Exercise ::
The lines to copy are those in the listing below that contain the word "address".

Data extracts ::
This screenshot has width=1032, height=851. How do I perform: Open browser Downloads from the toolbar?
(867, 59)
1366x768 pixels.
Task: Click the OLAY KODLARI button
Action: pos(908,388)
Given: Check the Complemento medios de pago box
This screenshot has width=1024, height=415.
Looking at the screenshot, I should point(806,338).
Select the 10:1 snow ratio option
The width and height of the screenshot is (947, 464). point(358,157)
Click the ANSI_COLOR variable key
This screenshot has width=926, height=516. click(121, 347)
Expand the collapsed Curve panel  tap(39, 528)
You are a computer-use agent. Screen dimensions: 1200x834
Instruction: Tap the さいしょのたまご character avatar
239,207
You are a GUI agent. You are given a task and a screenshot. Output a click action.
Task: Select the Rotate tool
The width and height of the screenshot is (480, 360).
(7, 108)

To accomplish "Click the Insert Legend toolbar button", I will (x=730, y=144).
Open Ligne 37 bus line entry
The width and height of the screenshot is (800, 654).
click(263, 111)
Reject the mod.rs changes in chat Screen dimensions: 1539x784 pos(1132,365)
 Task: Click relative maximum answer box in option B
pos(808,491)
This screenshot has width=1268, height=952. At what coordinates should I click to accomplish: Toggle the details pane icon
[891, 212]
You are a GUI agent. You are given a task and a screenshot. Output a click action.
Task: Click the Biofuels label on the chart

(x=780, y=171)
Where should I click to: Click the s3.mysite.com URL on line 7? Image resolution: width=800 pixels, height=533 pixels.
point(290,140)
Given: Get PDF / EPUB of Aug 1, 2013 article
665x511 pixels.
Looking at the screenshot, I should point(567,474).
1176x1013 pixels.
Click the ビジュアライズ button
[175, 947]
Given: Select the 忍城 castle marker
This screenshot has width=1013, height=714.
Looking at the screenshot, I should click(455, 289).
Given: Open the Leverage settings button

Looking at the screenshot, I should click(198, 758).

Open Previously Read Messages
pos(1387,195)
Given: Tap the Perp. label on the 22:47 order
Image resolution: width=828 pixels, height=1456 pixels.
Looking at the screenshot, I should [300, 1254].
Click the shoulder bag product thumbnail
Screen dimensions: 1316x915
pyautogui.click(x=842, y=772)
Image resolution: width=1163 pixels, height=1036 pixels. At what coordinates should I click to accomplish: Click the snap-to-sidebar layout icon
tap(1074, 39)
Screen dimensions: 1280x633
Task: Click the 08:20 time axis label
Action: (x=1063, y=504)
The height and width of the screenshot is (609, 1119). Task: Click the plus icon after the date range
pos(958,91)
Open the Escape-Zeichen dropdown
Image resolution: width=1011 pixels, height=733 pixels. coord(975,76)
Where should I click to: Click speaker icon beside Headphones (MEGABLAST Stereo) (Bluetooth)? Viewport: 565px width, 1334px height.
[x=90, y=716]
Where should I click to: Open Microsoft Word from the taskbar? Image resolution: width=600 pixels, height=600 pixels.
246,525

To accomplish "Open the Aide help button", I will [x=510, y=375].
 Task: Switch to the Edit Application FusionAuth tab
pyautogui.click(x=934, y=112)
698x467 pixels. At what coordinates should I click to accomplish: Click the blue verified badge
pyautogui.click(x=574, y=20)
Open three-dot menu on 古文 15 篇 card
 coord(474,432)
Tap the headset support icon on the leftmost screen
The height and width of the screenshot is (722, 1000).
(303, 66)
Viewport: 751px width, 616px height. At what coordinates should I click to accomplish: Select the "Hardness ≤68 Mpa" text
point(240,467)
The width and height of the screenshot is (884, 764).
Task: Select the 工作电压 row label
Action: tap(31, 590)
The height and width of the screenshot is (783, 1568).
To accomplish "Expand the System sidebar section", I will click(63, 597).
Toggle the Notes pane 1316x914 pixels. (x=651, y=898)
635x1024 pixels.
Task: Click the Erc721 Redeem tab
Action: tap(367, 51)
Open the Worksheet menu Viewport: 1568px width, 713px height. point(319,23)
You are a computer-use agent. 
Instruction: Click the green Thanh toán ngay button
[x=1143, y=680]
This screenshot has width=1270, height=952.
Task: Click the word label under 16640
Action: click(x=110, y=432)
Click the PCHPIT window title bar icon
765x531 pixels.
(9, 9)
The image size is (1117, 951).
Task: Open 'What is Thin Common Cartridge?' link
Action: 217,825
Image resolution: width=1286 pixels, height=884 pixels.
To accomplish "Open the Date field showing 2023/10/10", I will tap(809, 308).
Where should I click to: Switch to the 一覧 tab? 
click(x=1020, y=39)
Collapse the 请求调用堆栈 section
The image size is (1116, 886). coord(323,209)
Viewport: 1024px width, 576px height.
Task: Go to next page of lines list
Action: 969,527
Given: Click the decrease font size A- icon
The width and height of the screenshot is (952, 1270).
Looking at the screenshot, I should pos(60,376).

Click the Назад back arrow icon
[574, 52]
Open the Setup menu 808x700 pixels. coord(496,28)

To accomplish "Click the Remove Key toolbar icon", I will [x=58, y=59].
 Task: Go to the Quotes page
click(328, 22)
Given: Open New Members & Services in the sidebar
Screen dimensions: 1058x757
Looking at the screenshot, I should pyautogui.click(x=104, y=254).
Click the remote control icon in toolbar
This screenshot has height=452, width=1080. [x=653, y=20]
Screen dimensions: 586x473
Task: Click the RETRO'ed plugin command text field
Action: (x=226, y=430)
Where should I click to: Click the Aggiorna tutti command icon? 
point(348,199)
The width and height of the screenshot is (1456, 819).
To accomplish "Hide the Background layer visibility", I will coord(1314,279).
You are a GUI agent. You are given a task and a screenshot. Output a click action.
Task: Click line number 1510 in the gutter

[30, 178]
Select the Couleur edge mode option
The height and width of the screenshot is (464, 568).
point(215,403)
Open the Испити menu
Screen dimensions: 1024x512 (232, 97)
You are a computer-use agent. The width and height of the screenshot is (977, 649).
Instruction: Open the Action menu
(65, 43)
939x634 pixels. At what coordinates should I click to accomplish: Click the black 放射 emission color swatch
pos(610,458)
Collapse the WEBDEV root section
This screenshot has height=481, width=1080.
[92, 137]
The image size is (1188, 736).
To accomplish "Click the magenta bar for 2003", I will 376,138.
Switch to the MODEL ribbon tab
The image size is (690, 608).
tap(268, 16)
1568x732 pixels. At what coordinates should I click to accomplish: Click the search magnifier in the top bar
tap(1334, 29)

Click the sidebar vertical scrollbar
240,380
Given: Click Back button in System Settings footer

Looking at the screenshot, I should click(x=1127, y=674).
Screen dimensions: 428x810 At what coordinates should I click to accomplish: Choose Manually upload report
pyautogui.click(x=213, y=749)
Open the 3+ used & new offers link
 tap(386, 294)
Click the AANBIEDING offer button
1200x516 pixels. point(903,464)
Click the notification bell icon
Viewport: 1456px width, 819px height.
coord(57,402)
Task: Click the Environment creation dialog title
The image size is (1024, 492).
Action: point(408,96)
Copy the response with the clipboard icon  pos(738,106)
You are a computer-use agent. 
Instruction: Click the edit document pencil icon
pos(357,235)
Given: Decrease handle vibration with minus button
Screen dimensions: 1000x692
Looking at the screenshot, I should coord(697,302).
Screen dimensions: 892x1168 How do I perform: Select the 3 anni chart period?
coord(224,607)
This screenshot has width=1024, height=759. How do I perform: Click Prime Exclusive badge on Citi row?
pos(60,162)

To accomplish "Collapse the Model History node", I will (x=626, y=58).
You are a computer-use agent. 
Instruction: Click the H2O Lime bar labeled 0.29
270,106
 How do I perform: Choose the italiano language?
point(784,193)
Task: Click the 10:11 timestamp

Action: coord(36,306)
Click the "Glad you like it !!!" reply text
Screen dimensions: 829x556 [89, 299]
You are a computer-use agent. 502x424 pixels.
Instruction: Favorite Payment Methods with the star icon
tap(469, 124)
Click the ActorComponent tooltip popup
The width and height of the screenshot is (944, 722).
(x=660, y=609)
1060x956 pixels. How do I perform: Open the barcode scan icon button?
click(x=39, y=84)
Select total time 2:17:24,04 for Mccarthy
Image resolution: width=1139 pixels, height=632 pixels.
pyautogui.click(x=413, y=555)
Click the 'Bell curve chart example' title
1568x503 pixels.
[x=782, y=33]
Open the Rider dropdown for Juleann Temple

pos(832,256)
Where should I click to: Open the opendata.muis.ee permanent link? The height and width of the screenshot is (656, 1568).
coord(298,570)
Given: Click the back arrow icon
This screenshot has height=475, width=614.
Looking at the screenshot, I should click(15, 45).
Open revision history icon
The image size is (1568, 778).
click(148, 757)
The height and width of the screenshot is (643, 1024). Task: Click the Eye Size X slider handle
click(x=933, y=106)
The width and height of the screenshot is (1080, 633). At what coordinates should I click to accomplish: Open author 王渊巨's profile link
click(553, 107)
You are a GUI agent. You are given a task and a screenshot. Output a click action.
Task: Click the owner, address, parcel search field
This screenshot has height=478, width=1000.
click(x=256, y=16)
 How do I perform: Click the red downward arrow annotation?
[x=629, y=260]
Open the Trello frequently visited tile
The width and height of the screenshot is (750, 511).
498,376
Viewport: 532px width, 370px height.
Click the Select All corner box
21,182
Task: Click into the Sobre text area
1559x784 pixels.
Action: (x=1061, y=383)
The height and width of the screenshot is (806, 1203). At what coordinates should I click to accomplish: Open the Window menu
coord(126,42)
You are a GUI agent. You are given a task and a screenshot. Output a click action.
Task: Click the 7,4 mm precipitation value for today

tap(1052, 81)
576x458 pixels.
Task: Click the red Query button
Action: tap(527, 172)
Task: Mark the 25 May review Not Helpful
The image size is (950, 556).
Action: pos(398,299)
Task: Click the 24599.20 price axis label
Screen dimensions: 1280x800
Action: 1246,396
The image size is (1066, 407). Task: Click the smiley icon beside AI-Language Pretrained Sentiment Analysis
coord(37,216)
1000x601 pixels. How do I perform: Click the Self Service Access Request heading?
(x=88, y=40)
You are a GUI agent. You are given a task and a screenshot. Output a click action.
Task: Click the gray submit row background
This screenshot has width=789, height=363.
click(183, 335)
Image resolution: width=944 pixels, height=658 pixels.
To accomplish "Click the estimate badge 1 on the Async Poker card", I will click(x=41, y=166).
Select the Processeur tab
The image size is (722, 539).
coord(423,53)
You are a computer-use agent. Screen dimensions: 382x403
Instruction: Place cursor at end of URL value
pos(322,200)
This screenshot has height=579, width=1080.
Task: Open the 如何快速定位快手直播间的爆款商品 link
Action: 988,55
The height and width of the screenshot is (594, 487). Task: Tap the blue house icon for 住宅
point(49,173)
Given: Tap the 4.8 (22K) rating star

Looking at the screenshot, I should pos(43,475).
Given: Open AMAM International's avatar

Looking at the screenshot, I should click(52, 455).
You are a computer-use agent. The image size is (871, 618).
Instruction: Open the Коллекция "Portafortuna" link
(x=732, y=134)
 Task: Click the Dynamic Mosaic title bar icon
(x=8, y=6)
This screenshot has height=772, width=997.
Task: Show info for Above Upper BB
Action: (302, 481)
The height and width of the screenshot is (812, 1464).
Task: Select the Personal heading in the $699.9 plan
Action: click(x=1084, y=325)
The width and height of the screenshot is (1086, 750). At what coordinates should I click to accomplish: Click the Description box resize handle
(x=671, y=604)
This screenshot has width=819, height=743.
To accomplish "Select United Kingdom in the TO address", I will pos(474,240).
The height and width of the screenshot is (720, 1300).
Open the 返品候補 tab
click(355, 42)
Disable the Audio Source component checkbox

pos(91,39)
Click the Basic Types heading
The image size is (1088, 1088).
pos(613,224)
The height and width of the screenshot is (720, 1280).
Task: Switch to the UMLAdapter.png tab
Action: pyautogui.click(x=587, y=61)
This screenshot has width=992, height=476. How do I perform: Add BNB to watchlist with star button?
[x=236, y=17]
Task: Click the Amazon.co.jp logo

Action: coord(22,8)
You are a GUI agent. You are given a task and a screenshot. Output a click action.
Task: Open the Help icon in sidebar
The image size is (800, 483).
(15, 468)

Exercise output ::
Task: Click the owner, address, parcel search field
To accomplish "Select United Kingdom in the TO address", I will pos(474,240).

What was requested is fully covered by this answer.